**CHALLENGE 1:** Repeat every line of the records below word for word, and leave the pictures out of your answer.
╭─ TEXT EXTRACT
Re: Migration from NRT to TLOG performance issues

Nick Vladiceanu Fri, 11 Jun 2021 08:38:11 -0700

actually not using HDFSDirectory, it’s a leftover in the config from some 
previous tests.


I don’t see anything in the logs related to maxWarmingSearchers, nor other 
errors/warnings show in the logs. I tried to reduce maxWarmingSearchers to 3 
and increased the Hard commit maxTime to 2mins, the results improved 
significantly, from ~350ms p99 to ~210ms p99, which is still higher than NRT 
result, but better than it was.

I also tried with only TLOG replicas, and the results are more or less the 
same, ~340ms p99 and ~110ms p95. So, both are slower, TLOG + PULL and TLOG 
only. 



> On 11. Jun 2021, at 5:28 PM, Mike Drob <md...@apache.org> wrote:
> 
> Are you using HDFSDirectory to serve your indices? I noticed that 
> tlogDfsReplication is set, so that's why I'm asking.
> 
> 8 maxWarmingSearchers is very high, typically that value is 2 or maybe 4, but 
> you would know if this was an issue by looking at your logs.
╰─
╭─ MATERIAL PROVIDED
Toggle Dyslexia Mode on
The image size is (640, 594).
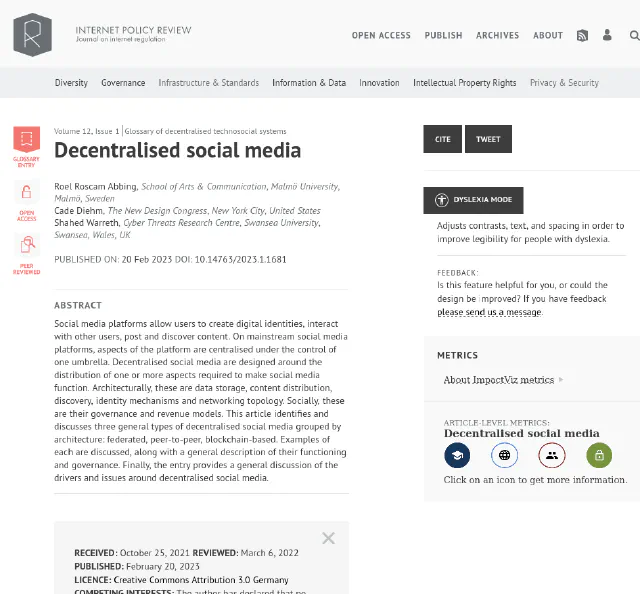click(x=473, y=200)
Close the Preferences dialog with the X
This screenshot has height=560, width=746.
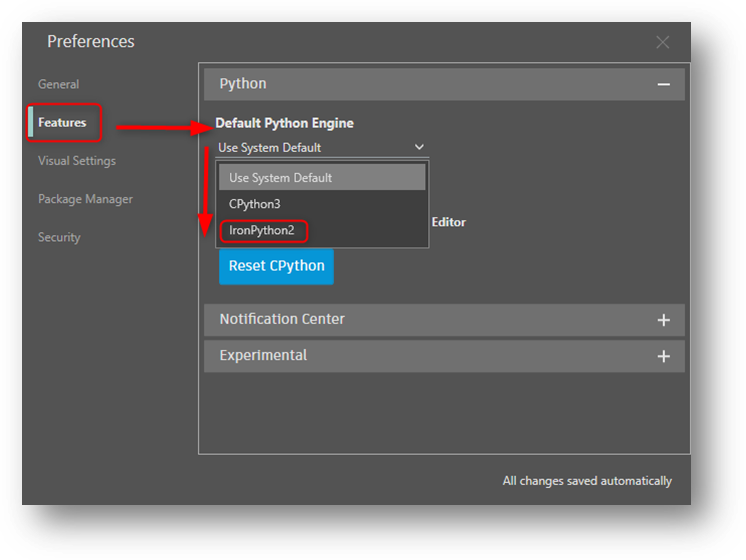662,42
╰─
**CHALLENGE 2:** In the mailing-list reply, what happened to p99 latency after maxWarmingSearchers was lowered to 3 and the hard commit maxTime was raised to 2 minutes?

**TASK OUTPUT 1:**
Toggle Dyslexia Mode on
The image size is (640, 594).
click(x=473, y=200)
Close the Preferences dialog with the X
This screenshot has height=560, width=746.
662,42

**TASK OUTPUT 2:** It improved from about 350 ms to about 210 ms at p99.